We’ve written a few times about the TSA and like tracking them because of their entertainment factor (http://bit.ly/YxteVQ),
but for those of you who might not scrutinize them as closely as CarryingOn, here are a few of data points to consider:
• The TSA now employs 62,000 people, 47,000 of which are screeners, and has an annual budget of $8Billion.
• In 2007 some 680 million flyers were screened by what were then 44,000 screeners, but in 2011 only 640 million of us took to the skies, yet there were 47,000 screeners.
If you’re keeping score on that one, a 6.2% reduction in the number of people being screened seemed to require a 6.8% increase in the number of screeners. Now I don’t claim to be a TSA staffing specialist or to know all the complexities of what the TSA does, but I did do a two year stretch at LGA Airport a few years back, when the airline was still responsible for the screening checkpoint (we hired sub-contractors), and I seem to remember that if we had less people coming through the place, we needed less people to handle them.
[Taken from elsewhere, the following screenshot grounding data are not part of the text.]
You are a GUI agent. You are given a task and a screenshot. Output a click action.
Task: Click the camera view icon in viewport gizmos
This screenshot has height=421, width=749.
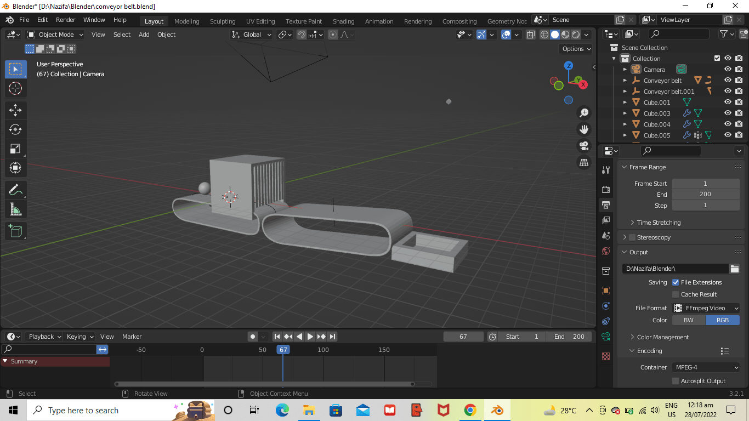click(x=583, y=146)
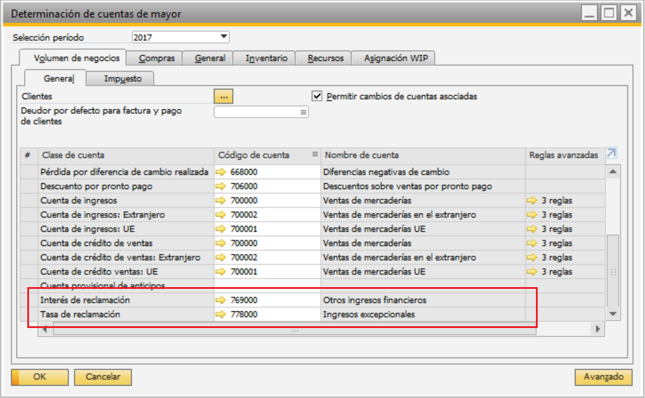Click 3 reglas arrow for Cuenta de crédito ventas: UE
Image resolution: width=645 pixels, height=398 pixels.
pos(532,272)
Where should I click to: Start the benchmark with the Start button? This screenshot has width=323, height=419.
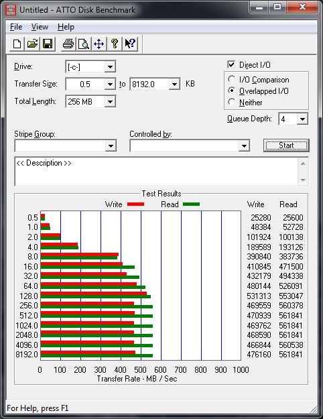(286, 145)
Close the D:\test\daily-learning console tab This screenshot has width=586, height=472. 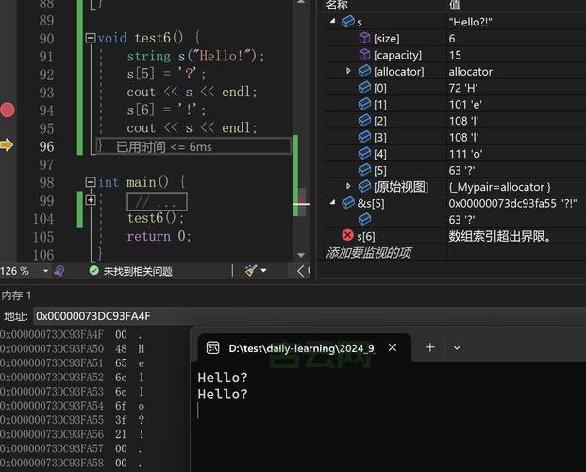pos(393,347)

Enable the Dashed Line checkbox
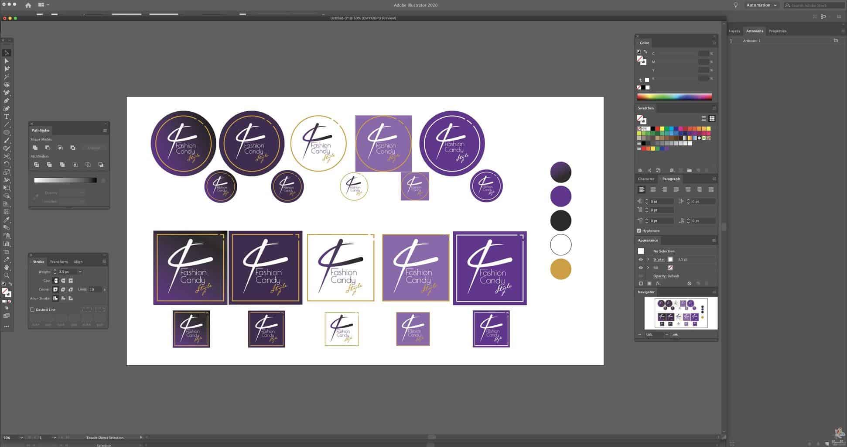[x=32, y=310]
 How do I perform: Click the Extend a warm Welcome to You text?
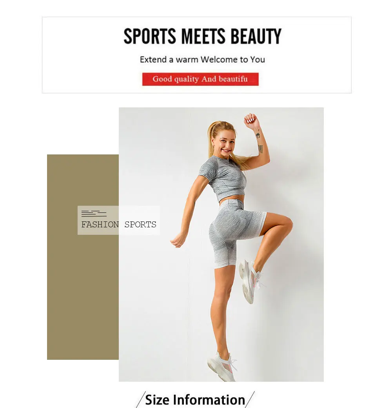click(202, 60)
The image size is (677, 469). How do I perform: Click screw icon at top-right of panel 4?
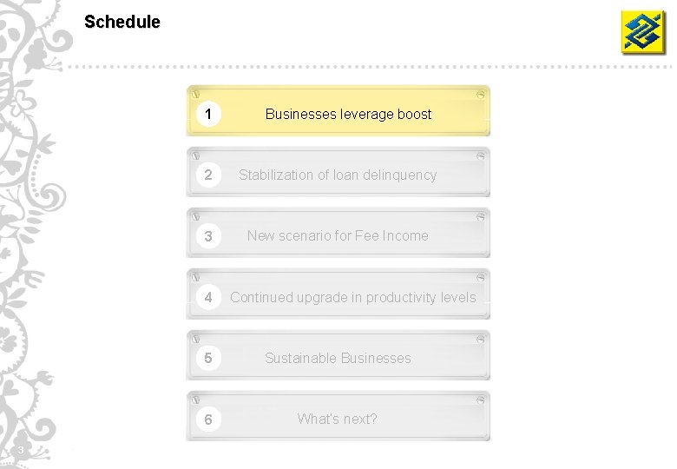[x=481, y=277]
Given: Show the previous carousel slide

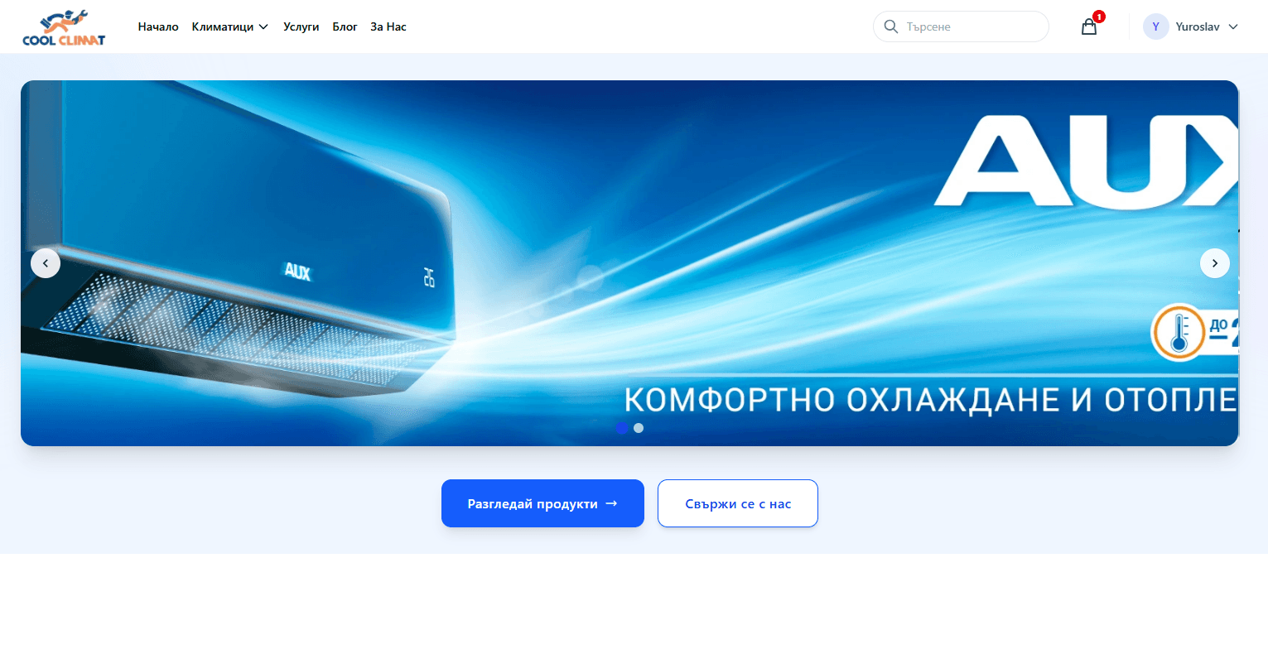Looking at the screenshot, I should [x=46, y=263].
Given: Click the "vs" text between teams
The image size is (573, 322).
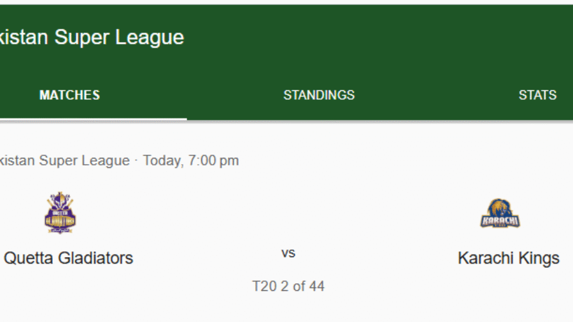Looking at the screenshot, I should [x=288, y=253].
Who knows, maybe the shoes in the bin part causes you to need more people.
The TSA has also said that the only way to manage the required cuts is by reducing staff. Obviously that’s one way to do this, but surely not the only way. Maybe they can cut something else. Like what you ask? To answer that, it’s time for some more TSA fun facts, these provided by a joint report by the House Transportation and Infrastructure Committee and the Committee on Oversight of Government Reform, which showed that among other things:
• The TSA has a warehouse in Dallas, Texas, where 5,700 pieces of unused security equipment sit in storage. The dormant equipment is worth $184 million.
• This equipment storage cost taxpayers another $23 million in depreciation, because nearly all of the 472 carry-on baggage screening machines in the warehouse have been sitting there unused for over nine months.
• The agency spends another $3.5 million every year just to lease and manage this warehouse.
In addition, under the recently renewed labor agreement, TSA employees will see their uniform allowances nearly double to $446 per year (by comparison, a combat Marine Lieutenant receives a one-time uniform allowance of $400). The cost of the increase in TSA uniform allowance is an estimated $9.63 million annually.
If we total this stuff up you could lop $220 million off the budget, which represents close to 3/4th of the required cuts, and not one TSA head was touched in the process! And I’m guessing they could find another $100 million to get to the required 4% reduction without too much difficulty.
But I guess I shouldn’t be too hard on the TSA because they are relaxing the restriction against carrying pocket knives, billiard cues, and a host of other items that make absolutely no sense being onboard.
So while it might take more time to get through security, once onboard at least I can go back to my favorite thing to do on a long transcon flight, whittling wood. I can see it now…..”Hey, look there’s Minnesota Fats in 32C . I’m going over and introduce myself and see if I can trade him my wood carving of Janet Napolitano’s head in return for some tips on how to play a better game of 9 Ball.”
I love the forum that Carrying On provides. Previously, when I disagreed with something I read in the trades, I was forced to rant and rave to the poor schmo who was sitting next to me on the flight. Now, I have a platform to share my thoughts, and more importantly, get feedback from other industry professionals. Last week I had an excellent opportunity to engage with Jay Campbell regarding one of his stories discussing mobile travel apps. Below is an excerpt from my latest comment from our discussion, which I’d urge all the travel managers out there to read.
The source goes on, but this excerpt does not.